Teen pregnancy rates for Minneapolis, measured in pregnancies per thousand teens, are summarized in the graph and table.
| Year | 1999 | 2000 | 2001 | 2002 | 2003 | 2004 | 2005 | 2006 | 2007 | 2008 | 2009 |
| Teen preg | 76.0 | 73.5 | 54.9 | 58.2 | 55.7 | 49.9 | 45.1 | 53.3 | 49.4 | 43.5 | 34.0 |
(a)
What was the teen pregnancy rate in 2003?
(b)
Did the teen pregnancy rate increase or decrease from 2003 to 2004?
(c)
While the teen pregnancy rate has generally decreased, from 2001 to 2002 it actually increased. Were there other times when it increased?
(d)
When did the teen pregnancy rate first fall below 60 pregnancies per thousand teens?
(e)
How fast was the teen pregnancy rate dropping on average per year from 2002 to 2005? How does that compare to 2006 to 2009?
5.
Look back at the springboard diver example in this section.
(a)
Check the other rates of change given in the table.
(b)
Approximately how fast is the diver moving as she enters the water? Use that her height at 1.4 seconds is 1 foot above water (given earlier), but also her height at 1.5 seconds is just 0.12 feet above water.
6.
Your local truck rental agency lists what it costs to rent a truck (for one day) based on the number of miles you drive the truck.

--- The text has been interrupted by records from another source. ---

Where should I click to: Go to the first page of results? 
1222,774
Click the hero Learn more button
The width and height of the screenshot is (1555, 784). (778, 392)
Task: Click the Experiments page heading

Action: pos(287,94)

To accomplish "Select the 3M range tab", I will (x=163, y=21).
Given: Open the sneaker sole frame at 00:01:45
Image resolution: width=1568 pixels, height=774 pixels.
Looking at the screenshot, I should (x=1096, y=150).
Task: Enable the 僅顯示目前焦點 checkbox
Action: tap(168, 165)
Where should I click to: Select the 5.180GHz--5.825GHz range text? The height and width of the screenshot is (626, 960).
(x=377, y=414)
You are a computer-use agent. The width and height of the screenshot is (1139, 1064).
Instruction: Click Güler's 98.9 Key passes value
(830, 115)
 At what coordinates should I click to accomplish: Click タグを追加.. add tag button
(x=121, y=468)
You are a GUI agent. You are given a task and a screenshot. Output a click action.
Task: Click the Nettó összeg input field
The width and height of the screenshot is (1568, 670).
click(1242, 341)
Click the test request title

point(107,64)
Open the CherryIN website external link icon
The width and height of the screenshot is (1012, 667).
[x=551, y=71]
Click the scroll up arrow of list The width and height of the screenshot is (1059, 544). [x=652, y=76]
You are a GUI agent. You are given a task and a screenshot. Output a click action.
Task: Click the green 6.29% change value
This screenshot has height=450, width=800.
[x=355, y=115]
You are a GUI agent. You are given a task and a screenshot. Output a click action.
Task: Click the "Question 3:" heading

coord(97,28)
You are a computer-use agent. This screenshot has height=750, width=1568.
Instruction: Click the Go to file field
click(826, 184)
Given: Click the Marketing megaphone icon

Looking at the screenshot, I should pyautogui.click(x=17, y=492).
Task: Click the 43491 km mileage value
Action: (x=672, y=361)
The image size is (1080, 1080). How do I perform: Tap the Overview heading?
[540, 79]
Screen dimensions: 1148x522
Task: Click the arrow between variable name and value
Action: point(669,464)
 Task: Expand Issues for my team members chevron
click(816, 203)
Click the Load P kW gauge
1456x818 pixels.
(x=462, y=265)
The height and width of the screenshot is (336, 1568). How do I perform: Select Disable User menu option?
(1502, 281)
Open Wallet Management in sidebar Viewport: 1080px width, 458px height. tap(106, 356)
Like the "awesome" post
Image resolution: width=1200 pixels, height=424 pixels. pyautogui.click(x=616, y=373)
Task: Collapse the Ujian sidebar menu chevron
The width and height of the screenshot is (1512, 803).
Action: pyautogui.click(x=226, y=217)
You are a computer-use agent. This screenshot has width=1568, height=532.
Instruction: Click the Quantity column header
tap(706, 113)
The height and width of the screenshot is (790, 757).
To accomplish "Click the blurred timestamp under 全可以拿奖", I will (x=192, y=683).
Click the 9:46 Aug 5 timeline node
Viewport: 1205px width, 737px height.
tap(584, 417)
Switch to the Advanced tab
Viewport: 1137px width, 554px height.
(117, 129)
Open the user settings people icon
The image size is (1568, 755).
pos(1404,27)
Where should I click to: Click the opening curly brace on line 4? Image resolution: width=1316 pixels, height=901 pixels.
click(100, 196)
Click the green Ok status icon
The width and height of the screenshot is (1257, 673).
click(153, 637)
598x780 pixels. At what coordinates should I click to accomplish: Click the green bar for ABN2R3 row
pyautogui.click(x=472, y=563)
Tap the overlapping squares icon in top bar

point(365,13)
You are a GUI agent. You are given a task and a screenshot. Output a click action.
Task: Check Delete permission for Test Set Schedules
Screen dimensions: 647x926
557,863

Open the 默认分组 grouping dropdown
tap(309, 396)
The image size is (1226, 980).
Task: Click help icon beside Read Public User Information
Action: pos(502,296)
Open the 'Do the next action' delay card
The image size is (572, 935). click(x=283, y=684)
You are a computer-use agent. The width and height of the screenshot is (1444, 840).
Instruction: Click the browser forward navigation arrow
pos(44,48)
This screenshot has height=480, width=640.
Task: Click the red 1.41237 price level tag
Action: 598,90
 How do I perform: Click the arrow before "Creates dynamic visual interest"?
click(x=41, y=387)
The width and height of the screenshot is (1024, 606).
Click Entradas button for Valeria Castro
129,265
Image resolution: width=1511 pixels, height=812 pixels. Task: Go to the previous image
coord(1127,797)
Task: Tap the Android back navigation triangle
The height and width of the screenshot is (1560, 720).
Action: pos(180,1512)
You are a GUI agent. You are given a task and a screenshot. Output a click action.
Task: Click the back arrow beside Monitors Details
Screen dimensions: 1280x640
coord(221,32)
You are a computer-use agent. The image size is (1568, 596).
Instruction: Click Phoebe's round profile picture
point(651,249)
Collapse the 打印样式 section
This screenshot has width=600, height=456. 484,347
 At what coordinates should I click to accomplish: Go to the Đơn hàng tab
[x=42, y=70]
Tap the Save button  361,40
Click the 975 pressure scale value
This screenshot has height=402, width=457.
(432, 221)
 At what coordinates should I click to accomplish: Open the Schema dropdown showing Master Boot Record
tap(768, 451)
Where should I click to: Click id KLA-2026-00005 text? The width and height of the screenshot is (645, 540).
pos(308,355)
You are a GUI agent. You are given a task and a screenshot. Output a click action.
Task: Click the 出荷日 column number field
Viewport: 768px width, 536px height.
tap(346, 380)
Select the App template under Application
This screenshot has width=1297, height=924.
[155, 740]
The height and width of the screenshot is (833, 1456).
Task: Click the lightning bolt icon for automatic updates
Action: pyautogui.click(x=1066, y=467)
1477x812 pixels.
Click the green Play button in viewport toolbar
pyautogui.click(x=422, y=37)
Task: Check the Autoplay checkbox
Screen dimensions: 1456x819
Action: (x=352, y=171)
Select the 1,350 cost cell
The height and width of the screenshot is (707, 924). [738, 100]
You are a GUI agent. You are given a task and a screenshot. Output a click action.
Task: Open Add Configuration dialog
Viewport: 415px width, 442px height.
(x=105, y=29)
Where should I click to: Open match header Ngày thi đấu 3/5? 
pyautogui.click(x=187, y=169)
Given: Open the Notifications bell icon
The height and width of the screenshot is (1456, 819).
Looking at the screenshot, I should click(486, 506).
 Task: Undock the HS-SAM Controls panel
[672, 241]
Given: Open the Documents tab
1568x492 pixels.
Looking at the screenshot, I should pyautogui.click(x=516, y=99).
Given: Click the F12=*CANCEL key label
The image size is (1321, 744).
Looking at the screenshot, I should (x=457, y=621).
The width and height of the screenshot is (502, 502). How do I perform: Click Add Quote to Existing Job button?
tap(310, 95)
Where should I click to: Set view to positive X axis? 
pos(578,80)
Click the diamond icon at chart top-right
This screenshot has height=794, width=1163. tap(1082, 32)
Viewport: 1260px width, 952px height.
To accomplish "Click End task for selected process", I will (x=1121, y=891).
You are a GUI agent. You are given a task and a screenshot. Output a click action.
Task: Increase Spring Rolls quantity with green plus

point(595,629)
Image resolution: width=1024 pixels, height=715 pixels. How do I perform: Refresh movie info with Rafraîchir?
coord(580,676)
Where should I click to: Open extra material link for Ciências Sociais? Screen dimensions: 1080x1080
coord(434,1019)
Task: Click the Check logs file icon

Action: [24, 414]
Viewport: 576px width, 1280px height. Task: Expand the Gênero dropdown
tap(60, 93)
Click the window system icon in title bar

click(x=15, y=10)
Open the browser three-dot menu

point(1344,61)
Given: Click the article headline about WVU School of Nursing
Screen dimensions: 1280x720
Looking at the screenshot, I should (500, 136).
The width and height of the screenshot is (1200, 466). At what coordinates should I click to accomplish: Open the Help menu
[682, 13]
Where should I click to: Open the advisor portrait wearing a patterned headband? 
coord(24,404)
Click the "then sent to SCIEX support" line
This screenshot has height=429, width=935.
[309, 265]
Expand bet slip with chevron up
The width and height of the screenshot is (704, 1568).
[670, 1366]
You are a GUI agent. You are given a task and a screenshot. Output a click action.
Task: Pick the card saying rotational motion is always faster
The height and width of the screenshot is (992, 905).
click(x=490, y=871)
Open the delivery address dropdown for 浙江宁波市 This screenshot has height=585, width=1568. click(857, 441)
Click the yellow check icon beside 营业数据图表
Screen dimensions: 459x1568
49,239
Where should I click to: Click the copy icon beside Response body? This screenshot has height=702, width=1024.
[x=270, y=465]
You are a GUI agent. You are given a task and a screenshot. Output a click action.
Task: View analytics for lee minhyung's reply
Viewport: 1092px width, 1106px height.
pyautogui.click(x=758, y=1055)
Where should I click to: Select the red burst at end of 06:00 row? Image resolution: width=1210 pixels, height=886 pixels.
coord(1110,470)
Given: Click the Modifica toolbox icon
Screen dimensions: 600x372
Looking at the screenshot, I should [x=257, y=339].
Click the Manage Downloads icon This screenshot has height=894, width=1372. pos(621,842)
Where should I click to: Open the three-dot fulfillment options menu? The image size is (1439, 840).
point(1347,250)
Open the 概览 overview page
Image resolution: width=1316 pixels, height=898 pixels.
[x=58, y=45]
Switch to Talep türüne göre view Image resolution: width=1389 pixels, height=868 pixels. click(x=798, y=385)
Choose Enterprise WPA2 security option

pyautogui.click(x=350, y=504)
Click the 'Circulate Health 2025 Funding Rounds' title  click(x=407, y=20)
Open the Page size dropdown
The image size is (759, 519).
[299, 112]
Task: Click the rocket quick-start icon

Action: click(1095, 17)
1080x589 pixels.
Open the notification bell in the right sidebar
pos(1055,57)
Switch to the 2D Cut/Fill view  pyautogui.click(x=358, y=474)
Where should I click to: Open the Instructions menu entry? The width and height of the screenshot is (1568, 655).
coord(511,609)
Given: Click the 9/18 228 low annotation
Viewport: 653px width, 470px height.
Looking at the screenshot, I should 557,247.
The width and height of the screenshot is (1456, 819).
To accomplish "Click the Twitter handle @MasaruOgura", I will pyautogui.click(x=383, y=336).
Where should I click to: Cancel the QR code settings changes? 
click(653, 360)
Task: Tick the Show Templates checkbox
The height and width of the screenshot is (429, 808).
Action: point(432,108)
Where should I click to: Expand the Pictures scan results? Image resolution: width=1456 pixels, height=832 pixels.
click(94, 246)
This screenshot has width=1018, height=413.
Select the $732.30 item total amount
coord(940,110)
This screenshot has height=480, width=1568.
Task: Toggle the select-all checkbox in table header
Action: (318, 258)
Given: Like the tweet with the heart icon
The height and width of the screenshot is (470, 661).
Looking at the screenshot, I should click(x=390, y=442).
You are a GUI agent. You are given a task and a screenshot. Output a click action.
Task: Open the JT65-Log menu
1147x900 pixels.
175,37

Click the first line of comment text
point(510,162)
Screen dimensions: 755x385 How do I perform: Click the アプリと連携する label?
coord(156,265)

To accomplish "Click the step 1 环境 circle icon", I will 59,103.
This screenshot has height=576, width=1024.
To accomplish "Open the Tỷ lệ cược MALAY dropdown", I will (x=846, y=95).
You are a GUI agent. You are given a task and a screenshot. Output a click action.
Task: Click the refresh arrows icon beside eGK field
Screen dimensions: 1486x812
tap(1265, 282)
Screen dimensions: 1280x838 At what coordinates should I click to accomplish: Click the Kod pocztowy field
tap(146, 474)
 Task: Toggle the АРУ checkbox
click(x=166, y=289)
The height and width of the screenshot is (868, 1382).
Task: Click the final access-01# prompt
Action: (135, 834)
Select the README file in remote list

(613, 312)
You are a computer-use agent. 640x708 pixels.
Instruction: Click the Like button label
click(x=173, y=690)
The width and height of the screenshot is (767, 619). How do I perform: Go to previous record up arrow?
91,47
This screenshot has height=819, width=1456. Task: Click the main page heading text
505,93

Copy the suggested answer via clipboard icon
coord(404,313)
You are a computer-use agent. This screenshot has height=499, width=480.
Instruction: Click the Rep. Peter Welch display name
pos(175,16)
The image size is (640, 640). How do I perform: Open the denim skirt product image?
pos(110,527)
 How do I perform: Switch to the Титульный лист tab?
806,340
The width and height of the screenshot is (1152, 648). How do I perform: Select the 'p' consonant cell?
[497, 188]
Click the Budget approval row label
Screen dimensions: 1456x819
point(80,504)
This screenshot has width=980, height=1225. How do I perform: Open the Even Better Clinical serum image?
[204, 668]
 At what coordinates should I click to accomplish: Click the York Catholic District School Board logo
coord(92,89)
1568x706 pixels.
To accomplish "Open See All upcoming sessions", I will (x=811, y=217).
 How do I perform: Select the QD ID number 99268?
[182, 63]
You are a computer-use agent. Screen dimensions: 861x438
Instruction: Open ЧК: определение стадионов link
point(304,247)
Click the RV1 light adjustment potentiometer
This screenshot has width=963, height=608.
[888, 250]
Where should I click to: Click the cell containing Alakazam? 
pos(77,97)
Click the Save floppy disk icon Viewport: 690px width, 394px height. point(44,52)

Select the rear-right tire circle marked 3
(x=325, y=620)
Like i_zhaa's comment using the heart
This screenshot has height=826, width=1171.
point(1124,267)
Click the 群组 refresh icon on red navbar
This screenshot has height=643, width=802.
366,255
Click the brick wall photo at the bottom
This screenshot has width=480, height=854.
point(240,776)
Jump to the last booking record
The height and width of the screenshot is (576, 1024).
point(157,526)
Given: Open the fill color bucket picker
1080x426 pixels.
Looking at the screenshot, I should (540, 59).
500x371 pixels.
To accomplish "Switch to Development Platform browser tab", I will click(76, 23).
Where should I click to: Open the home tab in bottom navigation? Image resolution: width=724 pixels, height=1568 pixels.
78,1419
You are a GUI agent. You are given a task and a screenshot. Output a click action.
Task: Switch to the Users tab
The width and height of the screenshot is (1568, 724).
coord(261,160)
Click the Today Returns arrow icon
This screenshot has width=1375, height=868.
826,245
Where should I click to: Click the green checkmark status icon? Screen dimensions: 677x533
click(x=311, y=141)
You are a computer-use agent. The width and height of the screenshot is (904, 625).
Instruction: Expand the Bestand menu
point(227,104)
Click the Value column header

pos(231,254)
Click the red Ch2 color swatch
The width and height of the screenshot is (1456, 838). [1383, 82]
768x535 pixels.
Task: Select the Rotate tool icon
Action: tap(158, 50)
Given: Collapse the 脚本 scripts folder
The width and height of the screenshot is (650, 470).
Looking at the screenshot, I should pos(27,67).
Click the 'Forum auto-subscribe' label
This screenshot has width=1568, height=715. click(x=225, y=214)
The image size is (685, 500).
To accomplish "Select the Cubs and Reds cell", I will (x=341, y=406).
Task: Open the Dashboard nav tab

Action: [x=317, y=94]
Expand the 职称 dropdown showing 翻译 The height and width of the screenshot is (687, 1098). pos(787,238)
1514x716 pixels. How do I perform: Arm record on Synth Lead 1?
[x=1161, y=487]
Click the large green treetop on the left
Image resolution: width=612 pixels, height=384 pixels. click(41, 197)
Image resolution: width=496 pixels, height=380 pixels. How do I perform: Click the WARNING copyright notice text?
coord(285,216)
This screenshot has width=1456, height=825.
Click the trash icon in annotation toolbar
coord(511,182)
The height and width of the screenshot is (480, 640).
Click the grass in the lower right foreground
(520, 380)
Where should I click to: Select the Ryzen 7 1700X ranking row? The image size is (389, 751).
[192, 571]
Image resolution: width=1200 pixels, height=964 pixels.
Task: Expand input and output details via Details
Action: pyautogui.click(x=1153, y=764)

| Distance driven (miles) | 50 | 100 | 150 | 200 |
| Rental cost ($) | 37.50 | 55.00 | 72.50 | 90.00 |
(a)
Name the variables, including units and dependence.
(b)
Plot the points from the table on a graph.
(c)
Calculate the rate of change for each distance interval.
(d)
Can you use this calculated rate of change to figure out what it probably costs to rent a truck to drive 75 miles?
(e)
There must be some sort of fixed price plus a per mile price. Can you figure out what that fixed price must be?
7.
Wind turbines are used to generate electricity. A few values are recorded in the table.
| wind speed (mph) | 0 | 10 | 20 | 30 |
| electricity (watts) | 0 | 2,400 | 19,200 | 64,800 |
(a)
Name the variables, including units and dependence.
(b)
Plot the points from the table on a graph.
(c)
Calculate the rate of change in electricity as a function of wind speeds from 0 to 10 mph. Sketch in the line segment connecting those two points on the graph.
(d)
Repeat for wind speeds from 10 to 20 mph. Is the electricity produced increasing faster or increasing slower than for lower wind speeds?
(e)
Repeat for wind speeds from 20 to 30 mph. Comment again on how the rate of change compares to earlier rates of change.
8.
The table lists estimates of Earth’s population, in billions, for select years since 1800.
| year | 1800 | 1850 | 1900 | 1950 | 1970 | 1990 | 2000 |
| population | 0.98 | 1.26 | 1.65 | 2.52 | 3.70 | 5.27 | 6.06 |
(Story also appears in 1.2.5)
During which period of time was the Earth’s population increasing the fastest? Calculate the rates of change for each time period to decide. (Or, explain some other way of deciding.)
9.
A company produces backpacks. The more they make, the less it costs for each one, but only up to a certain point. For example, if they produce 10 backpacks, it would cost $39 each. For 40 backpacks, they would cost $18 each. By 70 backpacks, the unit cost is down to $15 each. But at 100 backpacks, the unit cost is back up to $30 each. (Story also appears in 3.5.7)
(a)
Name the variables and summarize the information in a table.
(b)
Calculate the rates of change between 10 and 40 backpacks, between 40 and 70 backpacks, and between 70 and 100 backpacks.
(c)
For which range of values does the cost per backpack decrease?
(d)
Any ideas why the cost might increase?
(e)
Draw a graph illustrating the dependence. Try for a nice, smooth curve.
(f)
Approximately how many backpacks does the company have to make to keep the cost per backpack as small as possible?
10.
The public beach near Paloma’s house has lost depth (measured from the dunes to the high water mark) due to erosion since they started keeping records 60 years ago. The table shows a few values. Here \(D\) is the depth of the beach in feet, and \(Y\) is the year, measured since 60 years ago.
| year | 60 years ago | 30 years ago | 10 years ago | now |
| \(Y\) | 0 | 30 | 50 | 60 |
| \(D\) | 435 | 322.5 | 247.5 | 210 |
(a)
Calculate the rates of change for each time period.
(b)
Explain why the rates of change should be negative.
(c)
Approximately how many feet a year is the beach eroding?
(d)
Draw a graph showing how the beach depth has changed over the past 60 years.